That optometrist patient was me in this instance and as a result I no longer go to this optometrist. My trust has been breached and I could not rely on his opinion or advice any more.
I understand that dentists, optometrists, vets, naturopaths, physiotherapists and podiatrists, for instance, have ‘retail’ arms to their businesses because they can sell ancillary products. However, I am proposing that there needs to be more attention paid to the transparent selling and ‘up selling’ of products and services between the medical advice given and the sale of retail products. Not having met all medical professionals I can only assume that the vast majority know the difference between giving sound medical advice free from bias and the offerings in their retail business. For instance, I like going to my vet. He gives me good advice, and he hasn’t tried to take advantage of me by over selling products or offering me things I do not need. He informs me of my choices and, as a result, I reward him by returning to him when I need vet advice as well as buying my dog and cat food from him rather than the big pet store a few kilometres away. I like supporting him and I understand that retail is part of his business mix. I buy from him because he is a good vet and he also offers products of a superior value that I couldn’t get at the supermarket.
The spotlight, too, is being shone more brightly on the relationship between the medical profession (GP’s and Specialists) and the pharmaceutical and pathology industries. I wonder how many have been influenced or even induced by pharmaceutical or pathology companies to change their prescribing or referral habits in favour of personal benefits at the expense of patients. No wonder people are increasingly feeling cynical and wary about the intentions of the medical profession.
In conclusion, I recognise the need for businesses to be well run and profitable, however, when shareholder value outweighs the health and wellbeing (financial as well as physical) of its clients or patients, then I think we need to question the application of ‘selling at all costs’ in these cultures.
Remember everybody lives by selling something.

------------------------

# Study questions:
a) From the passage about selling in health practices, copy the words from "In conclusion, I" to "by selling something.".
b) In the passage about selling in health practices, which professions are named as having 'retail' arms to their businesses?
c) According to the passage about selling in health practices, why does the writer buy dog and cat food from the vet instead of from the big pet store?

------------------------

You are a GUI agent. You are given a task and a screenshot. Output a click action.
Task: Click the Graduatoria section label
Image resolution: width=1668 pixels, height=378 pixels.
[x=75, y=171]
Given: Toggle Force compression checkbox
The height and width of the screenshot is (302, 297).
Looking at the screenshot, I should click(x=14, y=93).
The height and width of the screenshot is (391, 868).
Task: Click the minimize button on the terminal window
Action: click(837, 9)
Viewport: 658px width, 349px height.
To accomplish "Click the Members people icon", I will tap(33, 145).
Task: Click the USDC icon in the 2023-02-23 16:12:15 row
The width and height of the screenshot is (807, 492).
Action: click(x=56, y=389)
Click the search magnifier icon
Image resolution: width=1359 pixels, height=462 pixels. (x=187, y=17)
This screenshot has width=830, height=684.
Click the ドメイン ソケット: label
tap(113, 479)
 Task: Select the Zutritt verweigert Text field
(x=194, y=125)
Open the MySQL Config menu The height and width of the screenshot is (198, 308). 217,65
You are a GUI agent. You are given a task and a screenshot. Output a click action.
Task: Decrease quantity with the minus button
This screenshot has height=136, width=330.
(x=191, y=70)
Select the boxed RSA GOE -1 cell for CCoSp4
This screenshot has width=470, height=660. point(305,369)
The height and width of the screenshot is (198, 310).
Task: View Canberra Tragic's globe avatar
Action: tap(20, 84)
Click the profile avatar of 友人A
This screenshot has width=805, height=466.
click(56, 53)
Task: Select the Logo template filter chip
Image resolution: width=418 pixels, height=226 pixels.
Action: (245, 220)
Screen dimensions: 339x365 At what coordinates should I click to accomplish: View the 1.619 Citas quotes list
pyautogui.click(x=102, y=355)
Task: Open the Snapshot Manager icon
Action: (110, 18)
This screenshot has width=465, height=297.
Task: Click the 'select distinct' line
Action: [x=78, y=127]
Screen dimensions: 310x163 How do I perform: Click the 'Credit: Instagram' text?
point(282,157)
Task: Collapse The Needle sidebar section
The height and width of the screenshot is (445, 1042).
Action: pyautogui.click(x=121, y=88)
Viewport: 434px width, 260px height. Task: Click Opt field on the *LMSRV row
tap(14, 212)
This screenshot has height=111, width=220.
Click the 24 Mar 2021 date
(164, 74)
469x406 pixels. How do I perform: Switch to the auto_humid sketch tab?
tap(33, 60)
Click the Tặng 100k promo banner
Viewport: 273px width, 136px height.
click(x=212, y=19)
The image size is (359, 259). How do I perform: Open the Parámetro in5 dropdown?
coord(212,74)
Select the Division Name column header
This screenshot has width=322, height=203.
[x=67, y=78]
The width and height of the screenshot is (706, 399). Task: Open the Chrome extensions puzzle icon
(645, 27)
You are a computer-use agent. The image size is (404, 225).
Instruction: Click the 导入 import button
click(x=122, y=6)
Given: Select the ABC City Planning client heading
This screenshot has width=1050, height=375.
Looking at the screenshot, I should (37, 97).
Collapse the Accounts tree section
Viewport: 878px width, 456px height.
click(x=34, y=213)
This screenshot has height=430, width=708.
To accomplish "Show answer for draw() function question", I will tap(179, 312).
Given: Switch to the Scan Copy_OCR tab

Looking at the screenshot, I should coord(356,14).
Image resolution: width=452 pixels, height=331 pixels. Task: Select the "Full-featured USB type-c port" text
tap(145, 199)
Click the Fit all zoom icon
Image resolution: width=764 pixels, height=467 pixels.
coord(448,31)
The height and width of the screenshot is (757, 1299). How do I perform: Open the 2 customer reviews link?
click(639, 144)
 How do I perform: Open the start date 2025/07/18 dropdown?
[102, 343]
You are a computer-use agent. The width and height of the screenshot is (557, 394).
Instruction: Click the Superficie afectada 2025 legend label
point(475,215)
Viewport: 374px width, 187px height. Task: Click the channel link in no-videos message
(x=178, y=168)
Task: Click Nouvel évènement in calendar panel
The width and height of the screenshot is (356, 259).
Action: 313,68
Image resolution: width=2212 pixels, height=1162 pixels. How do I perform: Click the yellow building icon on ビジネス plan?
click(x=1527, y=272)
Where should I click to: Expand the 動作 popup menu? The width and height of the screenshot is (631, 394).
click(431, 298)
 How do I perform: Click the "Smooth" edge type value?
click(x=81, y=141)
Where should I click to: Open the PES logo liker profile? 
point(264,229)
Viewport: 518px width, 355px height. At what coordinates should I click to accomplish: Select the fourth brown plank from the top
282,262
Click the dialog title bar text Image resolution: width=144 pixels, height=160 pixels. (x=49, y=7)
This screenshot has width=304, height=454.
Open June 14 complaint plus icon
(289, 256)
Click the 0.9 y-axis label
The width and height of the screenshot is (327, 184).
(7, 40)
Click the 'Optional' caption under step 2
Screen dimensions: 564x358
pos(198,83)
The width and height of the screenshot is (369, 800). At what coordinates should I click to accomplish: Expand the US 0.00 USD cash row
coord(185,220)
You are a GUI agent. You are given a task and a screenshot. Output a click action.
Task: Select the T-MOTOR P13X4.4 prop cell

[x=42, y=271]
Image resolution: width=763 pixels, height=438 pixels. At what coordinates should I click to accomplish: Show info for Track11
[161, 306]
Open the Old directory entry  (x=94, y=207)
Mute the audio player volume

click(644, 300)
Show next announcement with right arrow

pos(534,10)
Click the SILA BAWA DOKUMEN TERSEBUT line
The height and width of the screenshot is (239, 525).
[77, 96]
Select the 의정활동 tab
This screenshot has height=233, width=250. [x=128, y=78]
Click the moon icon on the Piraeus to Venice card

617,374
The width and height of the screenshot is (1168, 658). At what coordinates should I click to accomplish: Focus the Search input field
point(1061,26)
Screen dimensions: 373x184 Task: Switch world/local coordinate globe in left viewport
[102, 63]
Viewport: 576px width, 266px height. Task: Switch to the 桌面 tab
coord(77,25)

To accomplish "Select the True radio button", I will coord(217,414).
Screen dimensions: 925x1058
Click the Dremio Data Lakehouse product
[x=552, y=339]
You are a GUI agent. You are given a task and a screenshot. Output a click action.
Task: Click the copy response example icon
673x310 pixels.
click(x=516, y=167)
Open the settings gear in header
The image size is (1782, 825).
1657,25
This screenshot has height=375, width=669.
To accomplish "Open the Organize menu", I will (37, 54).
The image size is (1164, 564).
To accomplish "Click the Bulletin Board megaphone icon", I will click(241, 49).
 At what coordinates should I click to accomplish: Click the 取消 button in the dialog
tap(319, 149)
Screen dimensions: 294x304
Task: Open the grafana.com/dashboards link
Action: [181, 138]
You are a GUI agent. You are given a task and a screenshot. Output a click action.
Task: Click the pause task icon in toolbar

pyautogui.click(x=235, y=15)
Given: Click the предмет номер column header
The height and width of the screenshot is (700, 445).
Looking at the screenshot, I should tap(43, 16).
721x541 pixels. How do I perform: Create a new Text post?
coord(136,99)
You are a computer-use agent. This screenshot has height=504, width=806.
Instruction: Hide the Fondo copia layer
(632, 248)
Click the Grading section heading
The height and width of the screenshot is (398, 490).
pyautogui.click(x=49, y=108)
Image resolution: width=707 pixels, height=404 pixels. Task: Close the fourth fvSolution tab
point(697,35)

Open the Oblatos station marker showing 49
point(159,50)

------------------------

# Answers to each task:
a)
In conclusion, I recognise the need for businesses to be well run and profitable, however, when shareholder value outweighs the health and wellbeing (financial as well as physical) of its clients or patients, then I think we need to question the application of ‘selling at all costs’ in these cultures.
Remember everybody lives by selling something.

b) Dentists, optometrists, vets, naturopaths, physiotherapists, podiatrists

c) The vet gives good advice, informs the writer of the choices, and hasn't tried to oversell or offer unneeded things, so the writer rewards him with repeat business. The writer also buys from him because he is a good vet who offers products of a superior value that the writer couldn't get at the supermarket.